### How to complete this task
Among the lines of the listing below, retype exactly those from the one containing "Go to Back Office in breadcrumb" through the one containing "Click the mobile phone icon", both included. Do not include pictures.

### Exercise inputs

◇ ◇ ◇ ◇ ◇ ◇ ◇

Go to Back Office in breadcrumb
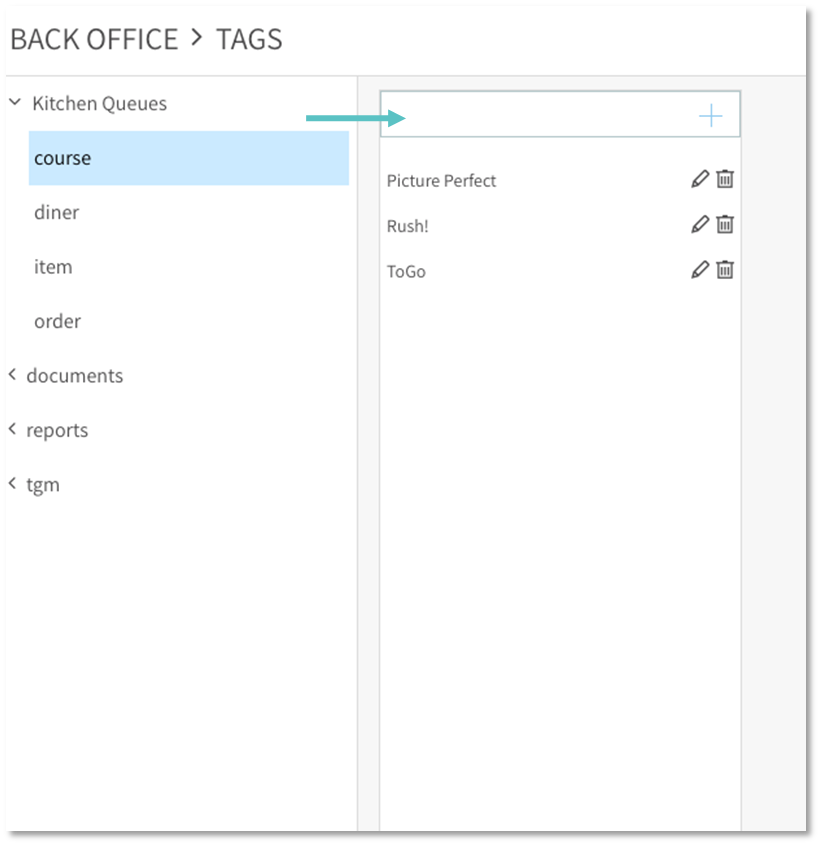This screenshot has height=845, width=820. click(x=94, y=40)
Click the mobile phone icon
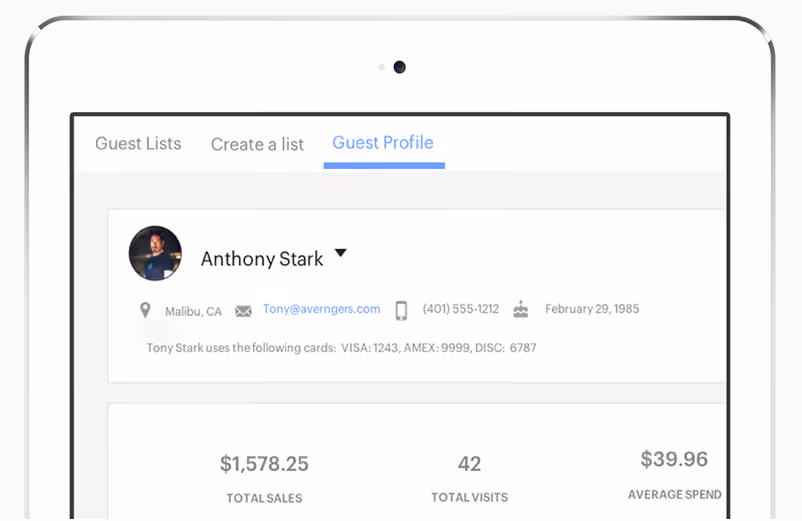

◇ ◇ ◇ ◇ ◇ ◇ ◇

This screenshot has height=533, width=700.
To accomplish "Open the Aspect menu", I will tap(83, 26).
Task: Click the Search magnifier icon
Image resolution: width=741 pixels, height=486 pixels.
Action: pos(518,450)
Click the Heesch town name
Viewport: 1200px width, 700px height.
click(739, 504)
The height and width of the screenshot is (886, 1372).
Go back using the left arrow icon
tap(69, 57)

◇ ◇ ◇ ◇ ◇ ◇ ◇

### Task response
Go to Back Office in breadcrumb
This screenshot has height=845, width=820. click(x=94, y=40)
Click the mobile phone icon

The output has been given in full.